The Amis people refer to themselves by two different ethnonyms. While those living in the East Rift Valley and Hualien County generally identify as Pangcah, which means "human" or "people of our kind," Amis living in coastal Taitung County employ the term Amis. Perhaps because of the official name, in 21st-century Taiwan, the term Amis is much more frequently used. This name comes from the word 'amis, meaning "north." There is still no consensus in the academic circle as to how "'Amis" came to be used to address the Pangcah. It may originally have been a term used by the Puyuma to refer to the Pangcah, who lived to the north of them. Another theory is that those who lived in the Taitung Plain called themselves "'Amis" because their ancestors had come from the north. This later explanation is recorded in the Banzoku Chōsa Hōkokusho, indicating this term may have originated from a group classified by anthropologists as Falangaw Amis, the Amis group occupying territory from today's Chengkung to the Taitung Plain.

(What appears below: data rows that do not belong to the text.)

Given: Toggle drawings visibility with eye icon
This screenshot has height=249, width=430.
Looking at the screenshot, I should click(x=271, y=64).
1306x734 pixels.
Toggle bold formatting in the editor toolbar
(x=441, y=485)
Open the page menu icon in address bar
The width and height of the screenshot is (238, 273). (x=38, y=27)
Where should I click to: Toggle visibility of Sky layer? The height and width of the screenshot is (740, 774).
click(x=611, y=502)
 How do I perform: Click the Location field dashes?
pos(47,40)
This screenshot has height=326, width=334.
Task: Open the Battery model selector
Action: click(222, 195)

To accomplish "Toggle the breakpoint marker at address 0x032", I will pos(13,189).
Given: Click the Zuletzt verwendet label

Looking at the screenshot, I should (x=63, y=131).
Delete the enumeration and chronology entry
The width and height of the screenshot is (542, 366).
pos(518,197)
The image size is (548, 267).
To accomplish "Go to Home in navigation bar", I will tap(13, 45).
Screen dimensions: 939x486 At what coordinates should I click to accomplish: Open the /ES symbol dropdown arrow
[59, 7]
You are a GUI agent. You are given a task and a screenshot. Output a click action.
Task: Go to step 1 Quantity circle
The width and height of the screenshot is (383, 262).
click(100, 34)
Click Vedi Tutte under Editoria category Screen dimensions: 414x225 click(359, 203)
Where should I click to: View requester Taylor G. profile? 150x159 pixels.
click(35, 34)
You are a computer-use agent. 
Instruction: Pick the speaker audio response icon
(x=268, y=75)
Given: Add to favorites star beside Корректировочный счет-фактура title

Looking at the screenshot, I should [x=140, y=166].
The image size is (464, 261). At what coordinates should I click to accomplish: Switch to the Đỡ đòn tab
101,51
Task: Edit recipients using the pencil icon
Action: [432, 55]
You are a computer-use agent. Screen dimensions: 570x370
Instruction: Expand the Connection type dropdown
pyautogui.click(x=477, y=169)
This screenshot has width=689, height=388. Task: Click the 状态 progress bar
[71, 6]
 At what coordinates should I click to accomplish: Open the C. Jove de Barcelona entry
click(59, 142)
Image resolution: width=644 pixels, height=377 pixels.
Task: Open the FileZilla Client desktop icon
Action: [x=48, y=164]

Their closest genetic relatives other than fellow Taiwan aboriginal groups appear to be the native Filipino people.

According to Taiwanese Aboriginal History: Amis, the Amis are classified into five groups:

- Northern group (located on the Chihlai/Hualien Plain)
- Middle group (located west of the Hai'an Range)
- Coastal group (located east of the Hai'an Range)
- Falangaw group (located Chenggong and the Taitung Plain)
- Hengchun group (located on the Hengchun Peninsula)

Such classification, however widely accepted, is based simply on the geographical distribution and ethnic migration. It does not correspond to observed differences in culture, language, and physiques.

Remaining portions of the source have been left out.